# [Goal a]
Count how many lines in the listing contain the string "price", and reply with that number alone.

# [Source text]
□ □ □

Humans have produced a horrific amount of concrete (https://www.bbc.com/future/article/20210628-concrete-the-material-that-defines-our-age), and with it a horrific climate-changing amount of carbon dioxide. The question is whether the CO2 required for the production of these spheres is less than they save over their lifetime. Demand for concrete globally will continue and likely increase, so hopefully we can find new ways to produce it more sustainably (https://group.skanska.com/media/articles/creating-better-mixes-low-carbon-and-circular-concrete/).

I am just making the point that your responses are generally emotive with little to no effort in the understanding of technical detail. Please use reddit for such shallow discussions, not an engineering forum. Subsea pumped hydro may or may not be a viable solution for grid energy balancing. There may be better solutions, but it has enough merit to warrant investigation.

i said "abandoning concrete structures is definitely not green" - you excluded 1 word and literally changed the whole meaning.... so you're reacting to your fabricated sentence while pretending it's mine ? ... i think you should move over to reddit ;)

□ □ □

# [Entries for locating words and elements]
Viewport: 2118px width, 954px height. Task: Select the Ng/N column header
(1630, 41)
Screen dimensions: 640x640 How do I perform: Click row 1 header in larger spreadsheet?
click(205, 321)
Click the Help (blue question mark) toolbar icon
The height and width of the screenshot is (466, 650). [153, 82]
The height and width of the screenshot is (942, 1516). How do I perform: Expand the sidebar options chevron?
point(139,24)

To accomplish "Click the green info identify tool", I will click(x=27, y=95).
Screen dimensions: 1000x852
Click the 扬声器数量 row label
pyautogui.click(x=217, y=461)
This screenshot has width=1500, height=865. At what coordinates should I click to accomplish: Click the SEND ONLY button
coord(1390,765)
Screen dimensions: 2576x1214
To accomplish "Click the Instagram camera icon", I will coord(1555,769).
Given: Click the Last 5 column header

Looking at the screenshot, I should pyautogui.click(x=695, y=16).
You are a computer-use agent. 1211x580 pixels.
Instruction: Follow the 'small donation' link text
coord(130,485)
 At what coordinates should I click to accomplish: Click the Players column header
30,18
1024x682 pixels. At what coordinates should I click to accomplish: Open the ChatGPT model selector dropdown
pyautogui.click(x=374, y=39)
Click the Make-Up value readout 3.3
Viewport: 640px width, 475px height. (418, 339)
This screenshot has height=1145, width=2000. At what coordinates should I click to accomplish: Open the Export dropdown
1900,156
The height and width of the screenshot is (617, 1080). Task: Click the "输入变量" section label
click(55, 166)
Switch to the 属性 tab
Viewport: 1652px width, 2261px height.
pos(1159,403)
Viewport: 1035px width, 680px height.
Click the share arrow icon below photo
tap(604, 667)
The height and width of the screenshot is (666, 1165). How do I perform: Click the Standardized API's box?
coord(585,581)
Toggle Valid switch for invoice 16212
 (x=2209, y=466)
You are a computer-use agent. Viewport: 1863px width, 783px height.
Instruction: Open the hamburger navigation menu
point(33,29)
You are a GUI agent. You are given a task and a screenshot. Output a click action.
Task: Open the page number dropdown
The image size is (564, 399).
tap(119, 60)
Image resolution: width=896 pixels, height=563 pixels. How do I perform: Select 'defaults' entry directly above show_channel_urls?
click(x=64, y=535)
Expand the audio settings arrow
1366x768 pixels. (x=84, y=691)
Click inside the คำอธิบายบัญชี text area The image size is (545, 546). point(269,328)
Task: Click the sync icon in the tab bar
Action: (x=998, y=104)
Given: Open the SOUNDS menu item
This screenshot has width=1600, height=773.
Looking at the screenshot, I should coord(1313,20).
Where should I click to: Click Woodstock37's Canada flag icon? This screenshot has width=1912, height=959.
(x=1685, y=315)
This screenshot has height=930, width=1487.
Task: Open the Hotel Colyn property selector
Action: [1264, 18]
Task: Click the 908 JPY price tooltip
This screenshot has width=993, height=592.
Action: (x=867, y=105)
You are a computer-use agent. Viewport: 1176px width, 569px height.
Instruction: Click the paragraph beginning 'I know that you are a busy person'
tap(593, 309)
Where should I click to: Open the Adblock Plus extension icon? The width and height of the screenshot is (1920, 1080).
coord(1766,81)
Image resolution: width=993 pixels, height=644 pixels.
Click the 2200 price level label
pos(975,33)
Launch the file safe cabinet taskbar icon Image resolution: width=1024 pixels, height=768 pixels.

□ □ □

# [Goal b]
Continue the forum exchange about concrete and subsea pumped hydro from the point where it stops.

# [Expected output a]
2

# [Expected output b]
Title: Re: EnergyVault gravitational energy storage
Post by: voltsandjolts on February 07, 2022, 02:48:40 pm
impractical and expensive (probably even impossible) maintenance :)

So, your main argument against this idea is difficulty of maintenance. I suppose I can forgive that, as my judgement is based on a career which for the most part has been in subsea and subterranean engineering. You perhaps don't have the benefit of that, I mean, seeing the difficult engineering challenges that can be overcome when the finances are viable. Sure, there are challenges in fitting a subsea turbine in a retrievable package, for maintenance or replacement from a vessel. But I've seen similar challenges end successfully. So I don't see it as unsurmountable. You do.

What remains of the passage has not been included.